_Input material_:
━━━━
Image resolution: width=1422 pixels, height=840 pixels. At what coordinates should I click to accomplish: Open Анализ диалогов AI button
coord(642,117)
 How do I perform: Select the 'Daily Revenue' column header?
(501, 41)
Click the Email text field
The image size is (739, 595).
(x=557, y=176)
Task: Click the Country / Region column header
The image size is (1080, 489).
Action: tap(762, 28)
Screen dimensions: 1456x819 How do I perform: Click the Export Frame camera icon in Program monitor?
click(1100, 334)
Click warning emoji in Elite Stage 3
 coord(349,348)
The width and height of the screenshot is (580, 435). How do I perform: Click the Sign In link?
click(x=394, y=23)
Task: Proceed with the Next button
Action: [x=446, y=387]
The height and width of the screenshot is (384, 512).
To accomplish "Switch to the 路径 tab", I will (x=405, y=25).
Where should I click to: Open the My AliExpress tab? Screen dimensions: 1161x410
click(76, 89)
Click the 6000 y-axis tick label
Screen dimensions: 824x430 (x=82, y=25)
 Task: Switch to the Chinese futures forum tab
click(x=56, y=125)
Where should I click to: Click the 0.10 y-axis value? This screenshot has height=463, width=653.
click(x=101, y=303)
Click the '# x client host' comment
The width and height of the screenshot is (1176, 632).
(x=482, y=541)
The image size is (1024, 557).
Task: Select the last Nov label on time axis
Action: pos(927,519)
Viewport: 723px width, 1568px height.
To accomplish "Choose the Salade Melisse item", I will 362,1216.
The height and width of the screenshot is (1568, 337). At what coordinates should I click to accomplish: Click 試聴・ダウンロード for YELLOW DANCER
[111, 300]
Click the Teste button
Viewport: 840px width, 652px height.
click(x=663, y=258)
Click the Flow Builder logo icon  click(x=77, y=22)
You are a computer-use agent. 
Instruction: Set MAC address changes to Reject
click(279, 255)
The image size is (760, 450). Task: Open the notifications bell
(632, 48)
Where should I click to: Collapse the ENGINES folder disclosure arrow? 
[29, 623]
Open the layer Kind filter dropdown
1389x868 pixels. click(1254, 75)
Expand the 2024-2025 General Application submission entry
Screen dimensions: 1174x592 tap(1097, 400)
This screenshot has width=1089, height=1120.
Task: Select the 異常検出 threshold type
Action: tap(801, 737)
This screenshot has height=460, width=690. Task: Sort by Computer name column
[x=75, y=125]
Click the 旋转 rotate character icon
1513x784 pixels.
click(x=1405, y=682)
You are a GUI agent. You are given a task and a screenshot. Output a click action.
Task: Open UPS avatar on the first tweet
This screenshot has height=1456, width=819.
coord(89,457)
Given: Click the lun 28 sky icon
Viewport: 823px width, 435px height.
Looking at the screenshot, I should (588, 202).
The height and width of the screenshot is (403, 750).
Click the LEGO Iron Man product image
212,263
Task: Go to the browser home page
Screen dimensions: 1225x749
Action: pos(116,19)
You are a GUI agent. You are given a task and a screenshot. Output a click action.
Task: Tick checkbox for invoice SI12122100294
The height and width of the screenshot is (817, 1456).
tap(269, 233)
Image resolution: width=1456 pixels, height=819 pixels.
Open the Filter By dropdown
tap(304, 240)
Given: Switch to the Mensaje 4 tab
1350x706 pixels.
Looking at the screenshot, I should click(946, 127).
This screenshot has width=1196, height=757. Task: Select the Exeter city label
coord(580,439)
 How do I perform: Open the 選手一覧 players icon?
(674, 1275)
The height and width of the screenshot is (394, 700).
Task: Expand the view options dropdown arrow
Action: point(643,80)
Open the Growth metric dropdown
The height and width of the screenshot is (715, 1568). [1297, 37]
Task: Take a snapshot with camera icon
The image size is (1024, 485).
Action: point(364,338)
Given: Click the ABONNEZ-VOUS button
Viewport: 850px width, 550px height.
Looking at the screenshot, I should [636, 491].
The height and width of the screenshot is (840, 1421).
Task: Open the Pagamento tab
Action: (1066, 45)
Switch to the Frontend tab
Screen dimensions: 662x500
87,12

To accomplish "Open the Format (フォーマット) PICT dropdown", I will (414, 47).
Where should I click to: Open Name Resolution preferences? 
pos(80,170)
━━━━
_Work instructions_: Write out the records above as a numbered list, skipping any blank lines.

_Exercise response_:
1. Image resolution: width=1422 pixels, height=840 pixels. At what coordinates should I click to accomplish: Open Анализ диалогов AI button
2. coord(642,117)
3.  How do I perform: Select the 'Daily Revenue' column header?
4. (501, 41)
5. Click the Email text field
6. The image size is (739, 595).
7. (x=557, y=176)
8. Task: Click the Country / Region column header
9. The image size is (1080, 489).
10. Action: tap(762, 28)
11. Screen dimensions: 1456x819 How do I perform: Click the Export Frame camera icon in Program monitor?
12. click(1100, 334)
13. Click warning emoji in Elite Stage 3
14.  coord(349,348)
15. The width and height of the screenshot is (580, 435). How do I perform: Click the Sign In link?
16. click(x=394, y=23)
17. Task: Proceed with the Next button
18. Action: [x=446, y=387]
19. The height and width of the screenshot is (384, 512).
20. To accomplish "Switch to the 路径 tab", I will (x=405, y=25).
21. Where should I click to: Open the My AliExpress tab? Screen dimensions: 1161x410
22. click(76, 89)
23. Click the 6000 y-axis tick label
24. Screen dimensions: 824x430 (x=82, y=25)
25.  Task: Switch to the Chinese futures forum tab
26. click(x=56, y=125)
27. Where should I click to: Click the 0.10 y-axis value? This screenshot has height=463, width=653.
28. click(x=101, y=303)
29. Click the '# x client host' comment
30. The width and height of the screenshot is (1176, 632).
31. (x=482, y=541)
32. The image size is (1024, 557).
33. Task: Select the last Nov label on time axis
34. Action: pos(927,519)
35. Viewport: 723px width, 1568px height.
36. To accomplish "Choose the Salade Melisse item", I will 362,1216.
37. The height and width of the screenshot is (1568, 337). At what coordinates should I click to accomplish: Click 試聴・ダウンロード for YELLOW DANCER
38. [111, 300]
39. Click the Teste button
40. Viewport: 840px width, 652px height.
41. click(x=663, y=258)
42. Click the Flow Builder logo icon  click(x=77, y=22)
43. You are a computer-use agent. 
44. Instruction: Set MAC address changes to Reject
45. click(279, 255)
46. The image size is (760, 450). Task: Open the notifications bell
47. (632, 48)
48. Where should I click to: Collapse the ENGINES folder disclosure arrow? 
49. [29, 623]
50. Open the layer Kind filter dropdown
51. 1389x868 pixels. click(1254, 75)
52. Expand the 2024-2025 General Application submission entry
53. Screen dimensions: 1174x592 tap(1097, 400)
54. This screenshot has width=1089, height=1120.
55. Task: Select the 異常検出 threshold type
56. Action: tap(801, 737)
57. This screenshot has height=460, width=690. Task: Sort by Computer name column
58. [x=75, y=125]
59. Click the 旋转 rotate character icon
60. 1513x784 pixels.
61. click(x=1405, y=682)
62. You are a GUI agent. You are given a task and a screenshot. Output a click action.
63. Task: Open UPS avatar on the first tweet
64. This screenshot has height=1456, width=819.
65. coord(89,457)
66. Given: Click the lun 28 sky icon
67. Viewport: 823px width, 435px height.
68. Looking at the screenshot, I should (588, 202).
69. The height and width of the screenshot is (403, 750).
70. Click the LEGO Iron Man product image
71. 212,263
72. Task: Go to the browser home page
73. Screen dimensions: 1225x749
74. Action: pos(116,19)
75. You are a GUI agent. You are given a task and a screenshot. Output a click action.
76. Task: Tick checkbox for invoice SI12122100294
77. The height and width of the screenshot is (817, 1456).
78. tap(269, 233)
79. Image resolution: width=1456 pixels, height=819 pixels.
80. Open the Filter By dropdown
81. tap(304, 240)
82. Given: Switch to the Mensaje 4 tab
83. 1350x706 pixels.
84. Looking at the screenshot, I should click(946, 127).
85. This screenshot has width=1196, height=757. Task: Select the Exeter city label
86. coord(580,439)
87.  How do I perform: Open the 選手一覧 players icon?
88. (674, 1275)
89. The height and width of the screenshot is (394, 700).
90. Task: Expand the view options dropdown arrow
91. Action: point(643,80)
92. Open the Growth metric dropdown
93. The height and width of the screenshot is (715, 1568). [1297, 37]
94. Task: Take a snapshot with camera icon
95. The image size is (1024, 485).
96. Action: point(364,338)
97. Given: Click the ABONNEZ-VOUS button
98. Viewport: 850px width, 550px height.
99. Looking at the screenshot, I should [636, 491].
100. The height and width of the screenshot is (840, 1421).
101. Task: Open the Pagamento tab
102. Action: (1066, 45)
103. Switch to the Frontend tab
104. Screen dimensions: 662x500
105. 87,12
106. To accomplish "Open the Format (フォーマット) PICT dropdown", I will (414, 47).
107. Where should I click to: Open Name Resolution preferences? 
108. pos(80,170)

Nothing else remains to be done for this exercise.